6. What are the most critical success factors that a CISO must show to succeed? 

  • Get sponsorship from the CEO / Board, lead from the top down.
  • Learn how to speak with the ‘business’, not scare them.
  • Be brave, stand up for your ethics.
  • Ask questions, ask how, why, what can I do to help?
  • Be humble. Be uncomplicated. De-clutter buzzwords.
  • Know your network. Know your risk exposure, know where your assets are. Where is data flowing in your world? on-premise, remote access, devices, IOT, IIOT, factories, clouds, shadow IT,  global, people … who have fingers on your data, who has fingers on your outsourced providers’ data, and how do you manage that global complexity?
  • Report and manage trends. Investigate anomalies immediately.
  • Update your crisis response and disaster recovery plans constantly.
  • Know your regulatory responsibilities.
  • Know and manage your vendors, they can be your best friends.
  • Know the risks your customer brings to your brand trust.
  • Market Security with passion and fun, it is the heartbeat of the company.

7. Could you share your thoughts on how you see innovations in cyber security impact how organisations think of cyber security?

I see a huge appetite for security as a brand trust factor. Since GDPR Security has become a key evaluation KPI for procurement departments and a hot topic for the board. You can transform security operations cost into a premium marketing feature.

8. Any parting thoughts here you would like to share? It could be on anything like work-life balance and career goals.

I was lucky enough to change my diet radically years ago as I had a lot to lose (165-170 kg …ahem), eating well has kept me calm over the years and that +165 kg taught me about perceptions people often have. My main advice is to eat well, eat lots, eat intelligently, we all know what the rubbish is, feed your brain! be healthy, get enough sleep, and change your perspective often.

9. How do you think we can attract more young people to cyber security?

Lower the barriers to entry and decomplexify the language.

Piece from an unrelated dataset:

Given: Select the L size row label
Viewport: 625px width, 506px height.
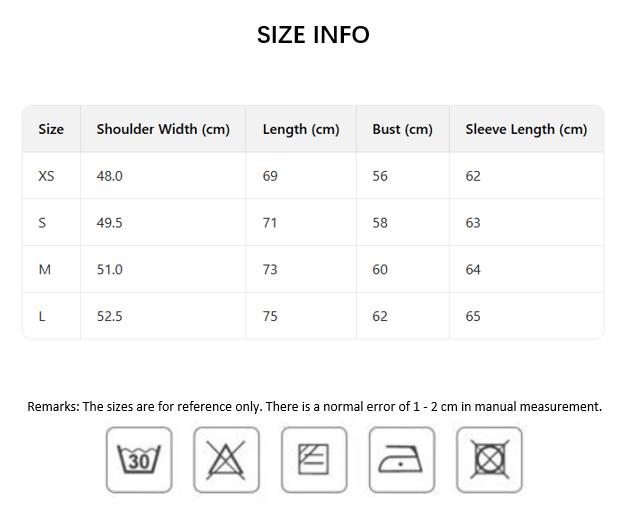Looking at the screenshot, I should click(x=42, y=316).
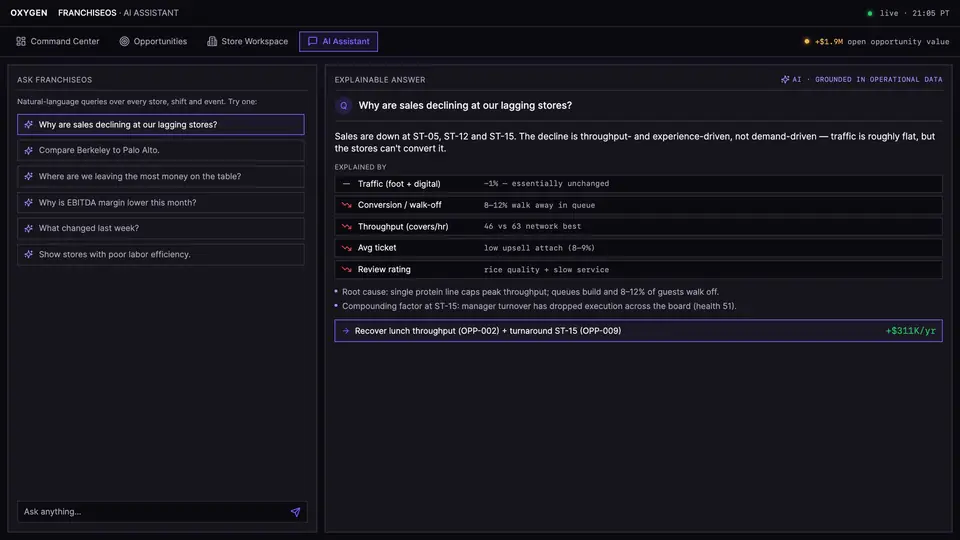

I like the idea of apprenticeships very much, especially for building up in-house blue and red teams. There is no one way into security, the best people have come from experience in diverse disciplines. I once met a CISO who boasted about only hiring people with an MSc in Security. He would never have hired me in that case! Accept that people have different journeys, with the right attitude you can teach anything.

10. What would be your one piece of advice to every young cyber security enthusiast?

Go for what you love, read lots, experiment!  If you like solving problems, it’s a FASCINATING career, you will never be bored. A lifetime of learning.